— start of PROVIDED RECORDS —

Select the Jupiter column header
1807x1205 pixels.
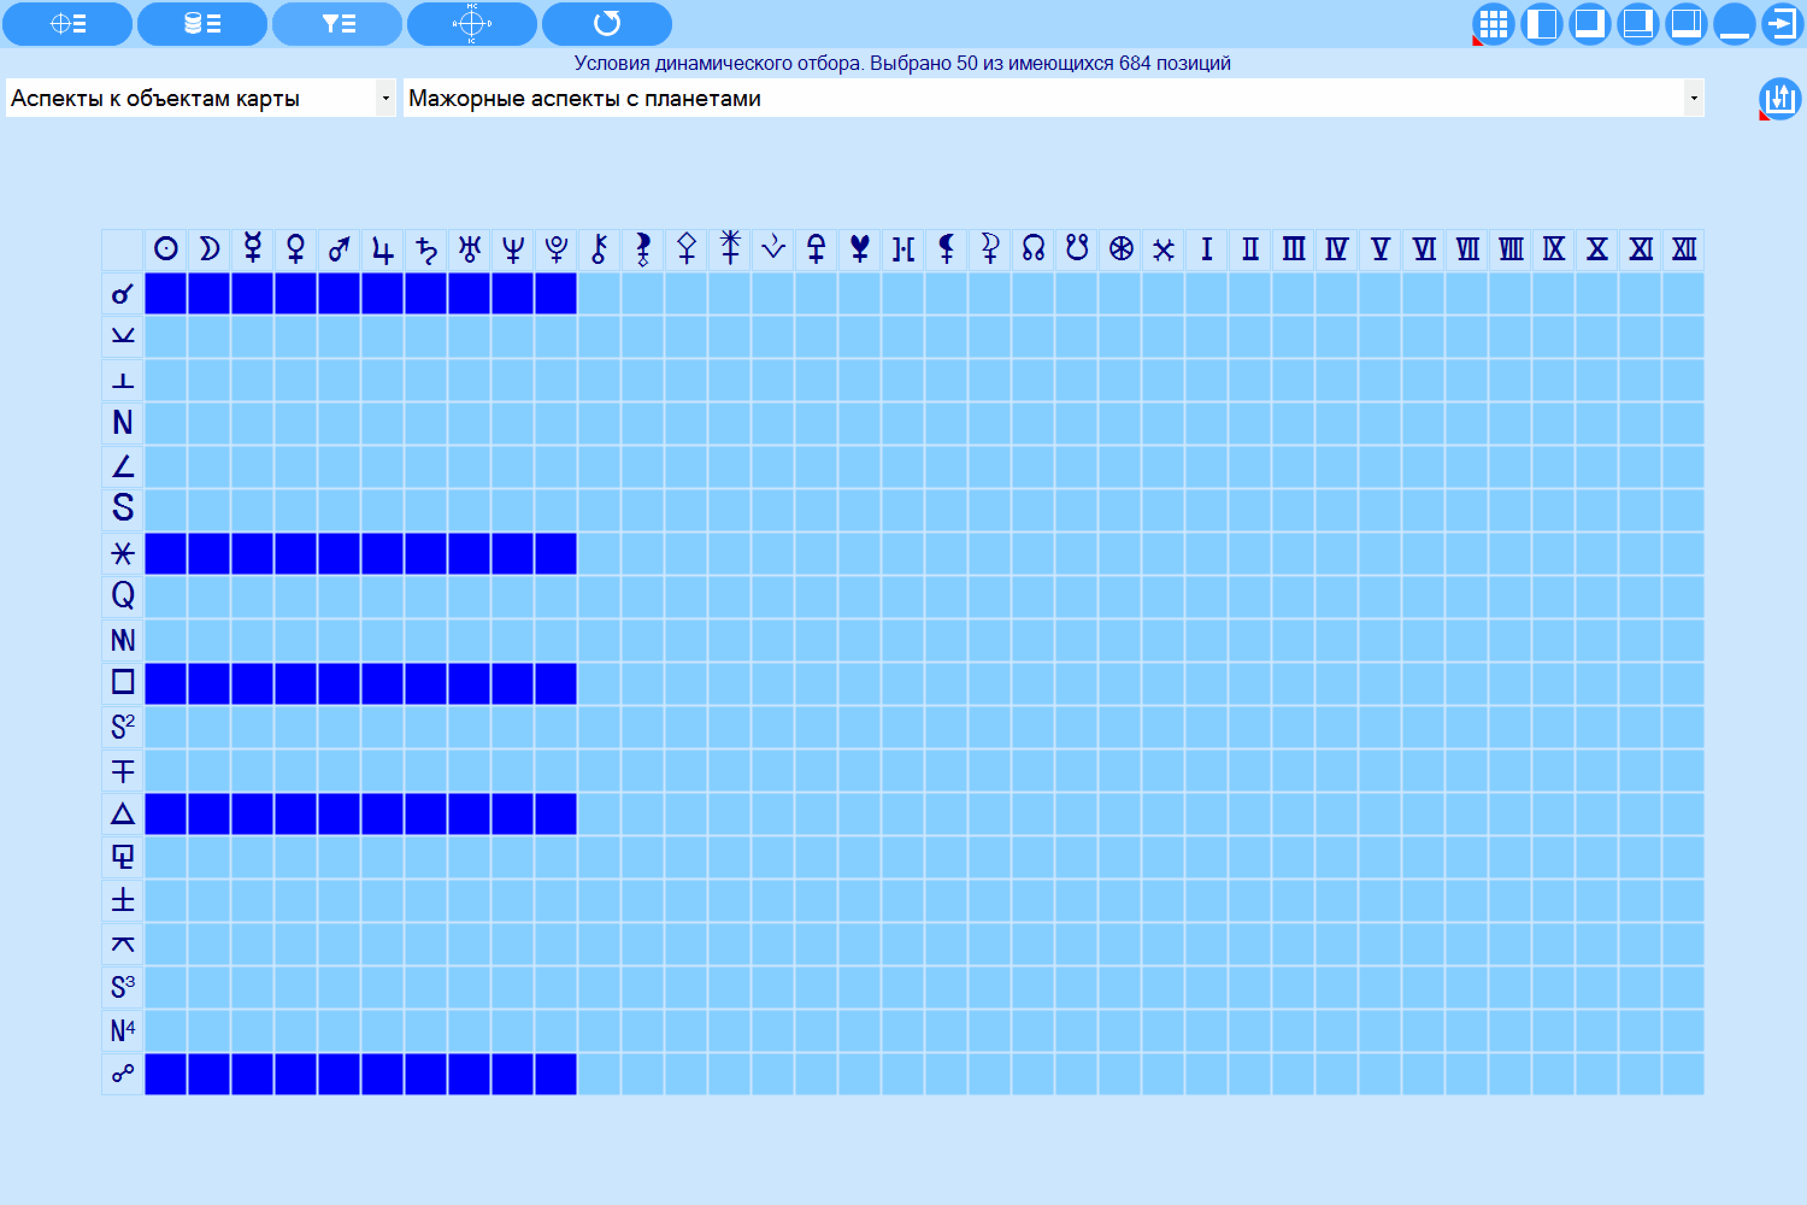point(383,250)
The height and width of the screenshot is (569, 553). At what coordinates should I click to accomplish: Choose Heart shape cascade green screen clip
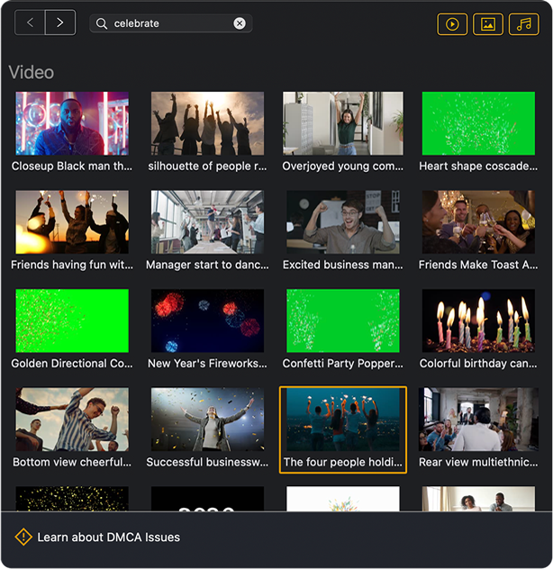click(x=478, y=123)
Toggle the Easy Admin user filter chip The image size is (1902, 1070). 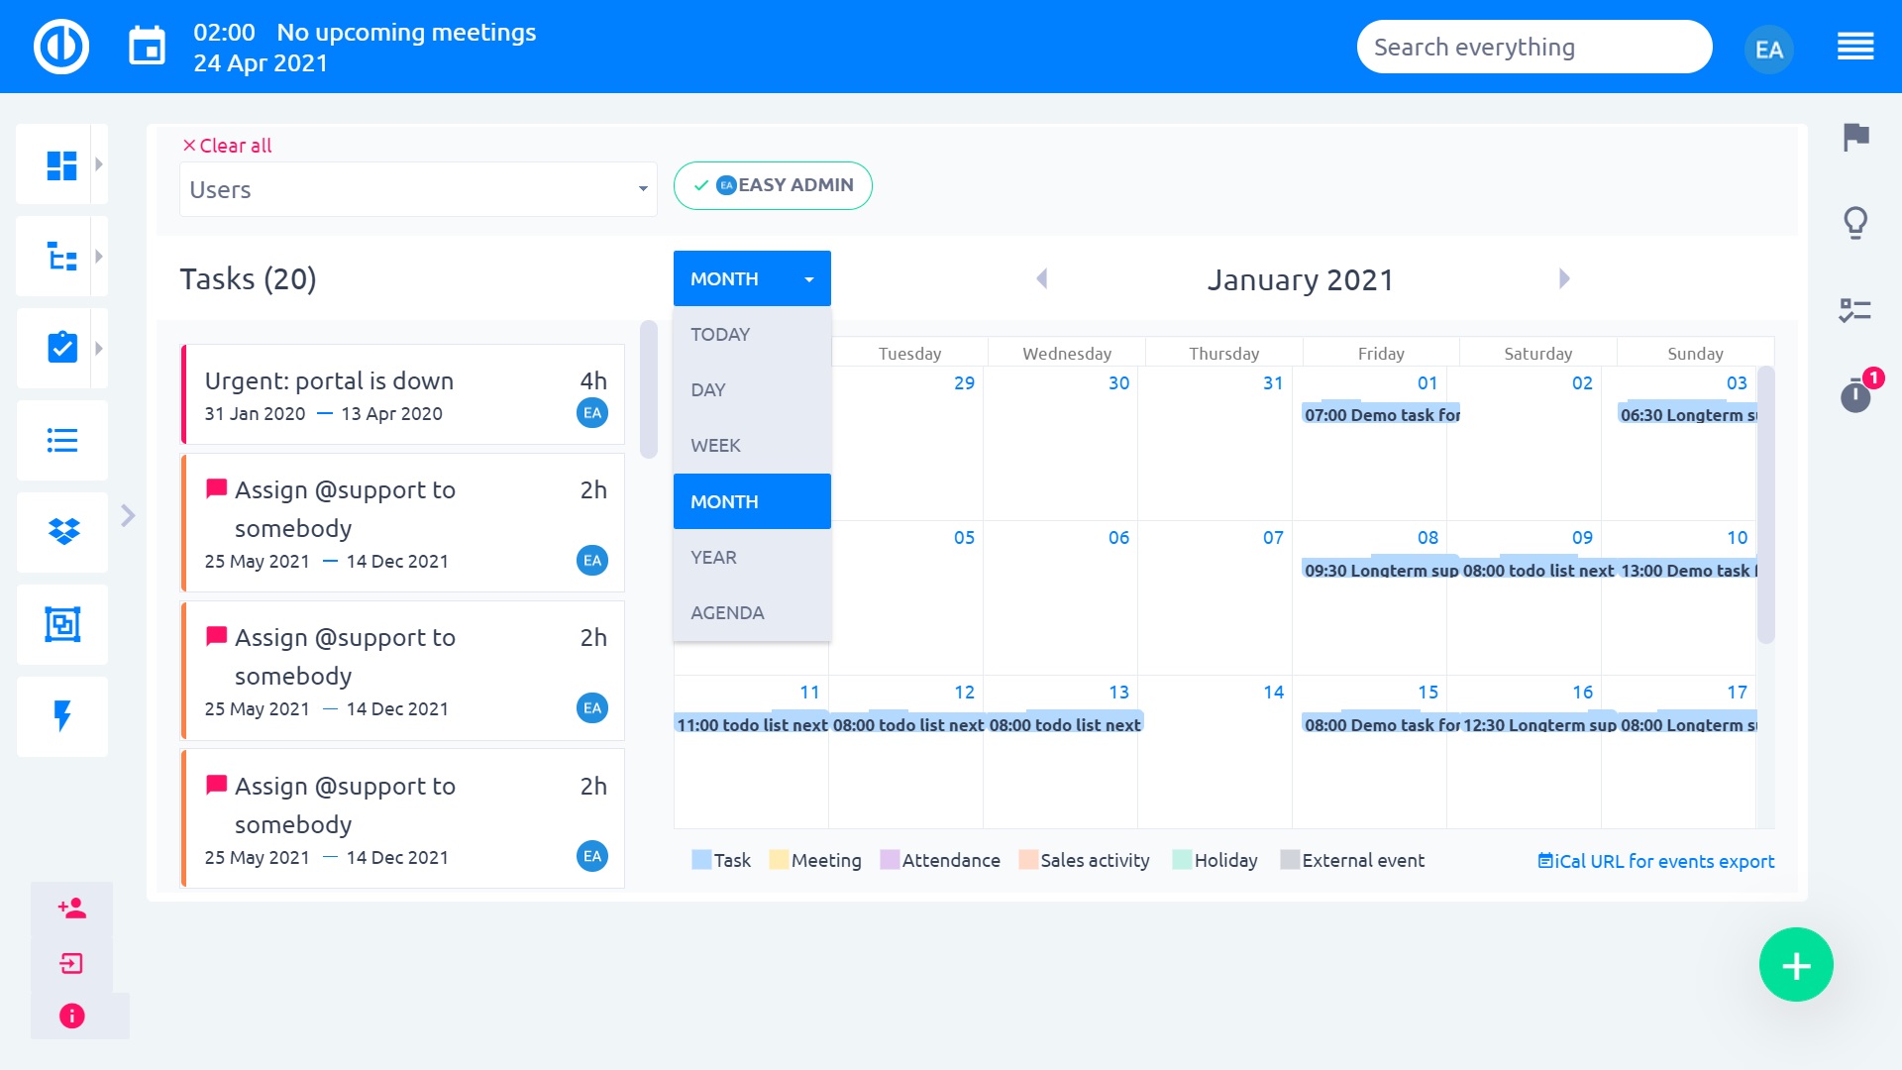point(773,185)
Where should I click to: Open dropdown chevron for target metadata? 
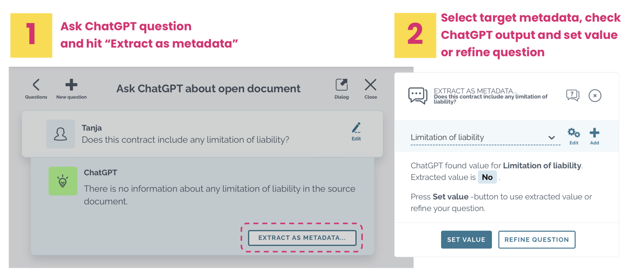[552, 138]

— end of PROVIDED RECORDS —

(SET EXERCISE) How many lines in the items above contain the word "should"? Reply with the number alone.

(ANSWER TO THIS EXERCISE) 2